Le vin cachère : tradition, vigilance et responsabilité

 Le vin occupe une place toute particulière dans la tradition juive. Comprendre le vin casher, c’est

avant tout comprendre les spécificités halakhique de cette boisson si mystérieuse, et les process

compliqués qui sont appliqués pour son elaboration.

Il n’est pas un simple produit de consommation : il est vecteur de sainteté. On sanctifie le Chabbat et

les fêtes avec le Kiddouch, on accompagne les moments de joie comme les mariages, les Brit Milah,

et même certains instants de recueillement, par une coupe de vin.

Contrairement à d’autres aliments, le vin a, de tous temps, fait partie intégrante des pratiques

idolâtres. La Torah et nos Sages, conscients de la puissance de ce breuvage qui tend à annuler les

barrières, ont donc institué des règles très strictes afin de préserver la pureté spirituelle du peuple

juif et, ainsi, d’éviter toutes forme de confusion d’identité, menant ainsi à un risque élevé

d’assimillation.

Ainsi, un vin ne peut être manipulé, depuis un certain stade de sa fabrication, que par un Juif

respectant le Chabbat — sauf si ce vin est mevouchal.

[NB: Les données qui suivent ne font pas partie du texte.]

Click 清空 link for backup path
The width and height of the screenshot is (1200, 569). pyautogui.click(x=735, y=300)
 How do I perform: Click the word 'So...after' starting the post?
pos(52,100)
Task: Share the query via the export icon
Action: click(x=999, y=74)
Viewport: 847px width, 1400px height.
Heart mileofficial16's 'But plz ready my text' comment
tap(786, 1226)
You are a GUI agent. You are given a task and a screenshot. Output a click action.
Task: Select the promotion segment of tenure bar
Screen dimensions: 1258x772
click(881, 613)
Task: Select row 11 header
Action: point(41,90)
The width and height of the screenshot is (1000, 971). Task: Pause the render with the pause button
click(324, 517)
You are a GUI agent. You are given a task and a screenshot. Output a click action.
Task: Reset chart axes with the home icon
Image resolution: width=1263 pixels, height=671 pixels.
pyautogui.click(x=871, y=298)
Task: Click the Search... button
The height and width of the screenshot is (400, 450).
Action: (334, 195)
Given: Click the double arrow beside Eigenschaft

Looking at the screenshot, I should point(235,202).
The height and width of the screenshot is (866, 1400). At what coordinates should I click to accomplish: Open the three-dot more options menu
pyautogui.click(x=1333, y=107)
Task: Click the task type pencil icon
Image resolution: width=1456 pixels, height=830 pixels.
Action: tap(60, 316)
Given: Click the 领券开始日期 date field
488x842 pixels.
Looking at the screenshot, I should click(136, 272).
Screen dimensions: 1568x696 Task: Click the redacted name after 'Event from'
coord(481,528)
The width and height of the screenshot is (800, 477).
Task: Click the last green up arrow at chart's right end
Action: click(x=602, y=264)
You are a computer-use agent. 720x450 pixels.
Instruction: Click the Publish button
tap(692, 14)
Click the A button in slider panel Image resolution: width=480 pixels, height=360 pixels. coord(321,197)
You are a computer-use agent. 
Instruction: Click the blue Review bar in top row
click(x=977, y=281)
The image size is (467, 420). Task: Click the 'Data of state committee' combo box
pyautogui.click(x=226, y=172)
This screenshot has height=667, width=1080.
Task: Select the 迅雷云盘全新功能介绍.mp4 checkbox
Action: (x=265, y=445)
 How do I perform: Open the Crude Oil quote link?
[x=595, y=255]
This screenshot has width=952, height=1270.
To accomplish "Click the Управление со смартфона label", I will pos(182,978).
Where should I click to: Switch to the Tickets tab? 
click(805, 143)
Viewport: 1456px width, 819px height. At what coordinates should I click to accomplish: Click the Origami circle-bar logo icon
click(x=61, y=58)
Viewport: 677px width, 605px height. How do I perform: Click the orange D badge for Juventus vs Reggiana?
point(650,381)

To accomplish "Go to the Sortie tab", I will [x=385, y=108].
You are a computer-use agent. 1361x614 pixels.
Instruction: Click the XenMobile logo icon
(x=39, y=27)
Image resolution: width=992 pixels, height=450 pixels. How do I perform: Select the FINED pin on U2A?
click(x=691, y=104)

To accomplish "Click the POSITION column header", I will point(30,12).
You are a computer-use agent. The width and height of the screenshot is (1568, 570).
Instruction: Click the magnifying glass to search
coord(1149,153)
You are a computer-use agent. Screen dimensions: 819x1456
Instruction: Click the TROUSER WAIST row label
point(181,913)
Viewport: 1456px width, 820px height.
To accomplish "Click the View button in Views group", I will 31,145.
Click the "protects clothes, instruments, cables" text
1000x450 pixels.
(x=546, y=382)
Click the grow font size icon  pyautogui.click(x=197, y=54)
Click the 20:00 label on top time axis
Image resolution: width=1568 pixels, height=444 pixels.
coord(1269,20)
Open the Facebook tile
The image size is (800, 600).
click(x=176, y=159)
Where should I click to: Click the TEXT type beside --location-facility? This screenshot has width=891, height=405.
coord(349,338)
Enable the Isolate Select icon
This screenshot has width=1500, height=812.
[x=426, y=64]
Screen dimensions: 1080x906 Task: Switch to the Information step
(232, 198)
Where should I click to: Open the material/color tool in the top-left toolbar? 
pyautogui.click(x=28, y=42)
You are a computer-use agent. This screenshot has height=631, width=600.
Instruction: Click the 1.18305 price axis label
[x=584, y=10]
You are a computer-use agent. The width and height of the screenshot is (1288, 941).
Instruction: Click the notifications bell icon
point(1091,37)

Qu’est-ce qu’un vin mevouchal ?

Un vin mevouchal, c’est un vin littéralement cuit. Certains ne se suffisent pas de simplement faire

chauffer le vin avec l’apparition des premières valeurs, et veille à une montée en température à 89°.

Aujourd’hui, un process existe déjà dans le vin dans des cas ou l’on voit que le vin est trop fragile

pour résister à certaines bactéries, qui s’appelle la Flash Pasteurisation. Ce process est assez rependu

aujourd’hui, Il permet par ailleurs de beaucoup mieux préserver les qualités gustatives de ce

breuvage sensible. Certaines surveillances notamment aux USA ou la notion de Mevouchal est plus

strict, le public y étant plus exigent sur ce point n’accepte pas ce procédé.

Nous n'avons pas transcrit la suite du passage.